Lets face it...trying to read a set of financial statements is like watching paint dry. There are only so many ways that a balance sheet can be made interesting. Rather than bore you to tears about why you need a set of financial statements, this page will give you some pointers on HOW to make sense out of them. Statements 101.

Notice to Reader

The lowest level of involvement the CPA can have with financial statements, leading to a communication, is the compilation engagement. This type of engagement can be used in those limited circumstances where the owners, management and other users do not need financial statements containing all of the disclosures that are normally required for general-purpose use nor do they need the assurance provided by an audit or a review. In a compilation engagement, the financial statements need not necessarily be in accordance with a financial reporting framework in Canadian ASPE (for example, the statements may lack disclosure required by the financial reporting framework or be prepared on a cash basis). Nevertheless, such statements may be appropriate for users such as management who are aware of the possible limitations of the statements.

Review Engagement

In a review engagement, the responsibilities and the report that explains the CPA's involvement with the financial statements differ significantly from those of an audit.

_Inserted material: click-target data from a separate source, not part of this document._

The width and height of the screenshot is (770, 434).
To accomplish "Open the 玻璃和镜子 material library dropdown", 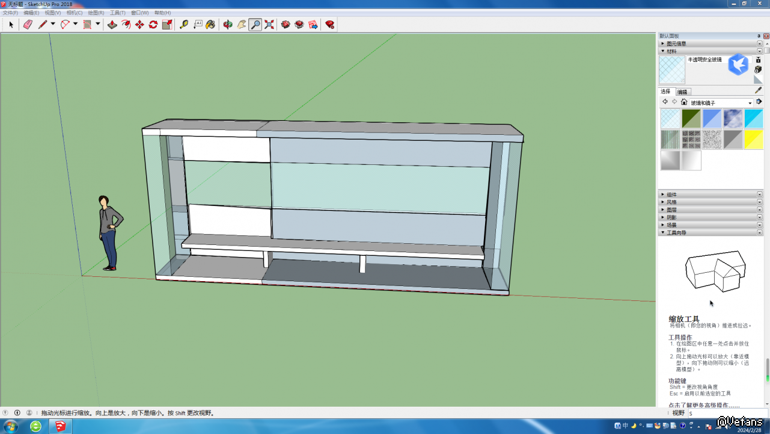I will point(750,103).
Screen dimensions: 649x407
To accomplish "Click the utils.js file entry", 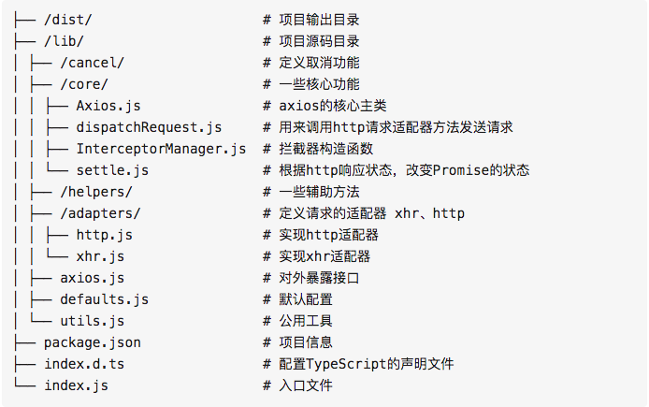I will (x=92, y=321).
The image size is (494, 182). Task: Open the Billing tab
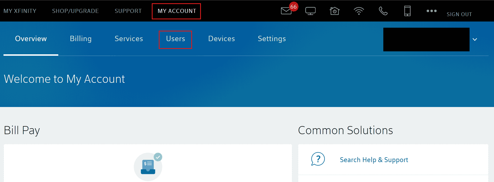(81, 39)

The objectives are different and accordingly, so are the procedures.
The CPA's objective in an audit is to express an opinion on the financial statements; whereas in a review engagement, the objective is to determine whether the financial statements are plausible in the circumstances. "Plausible" is used in the sense of being worthy of belief, which is a moderate level of assurance. A review consists primarily of enquiry, analytical procedures and discussion. This type of engagement is useful when a company does not need audited financial statements, but management or third parties (e.g., banks, granting agencies, etc.) want some assurance that the financial statements are plausible. A CPA reviews financial statements in accordance with established professional standards. If the CPA discovers the financial statements depart materially from the applicable financial reporting framework, this fact is disclosed in the review engagement report.

Audit

The audit is the highest level of assurance that can be provided on financial statements. The audit provides reasonable assurance that the entity's financial statements present fairly its financial position, financial performance and its cash flows in accordance with the applicable financial reporting framework.
The key concept is "reasonable" assurance. The auditor does not provide absolute assurance, because this is not attainable due to factors like the need for judgment, the use of testing, the inherent limitations of internal control and the fact that audit evidence is generally persuasive rather than conclusive.

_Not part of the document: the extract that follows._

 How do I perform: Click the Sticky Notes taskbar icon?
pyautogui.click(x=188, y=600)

An audit of financial statements by an independent auditor may be required for various reasons. For example, a company's banker may require an audit to support an application for financing; an audit may be necessary when negotiating the purchase or sale of a business; or management or owners may find value in having an audit.

An auditor of a corporation is responsible to the shareholders. On behalf of the shareholders, an auditor examines the company's financial records and operations to determine whether the information reported in the financial statements is presented fairly. The CPA communicates this assessment to shareholders through the expression of the audit opinion. It is important to remember that, in the end, management is responsible for the preparation and fair presentation of the financial statements.
If the CPA discovers the financial statements depart materially from the applicable financial reporting framework, this fact is disclosed in the auditor's report.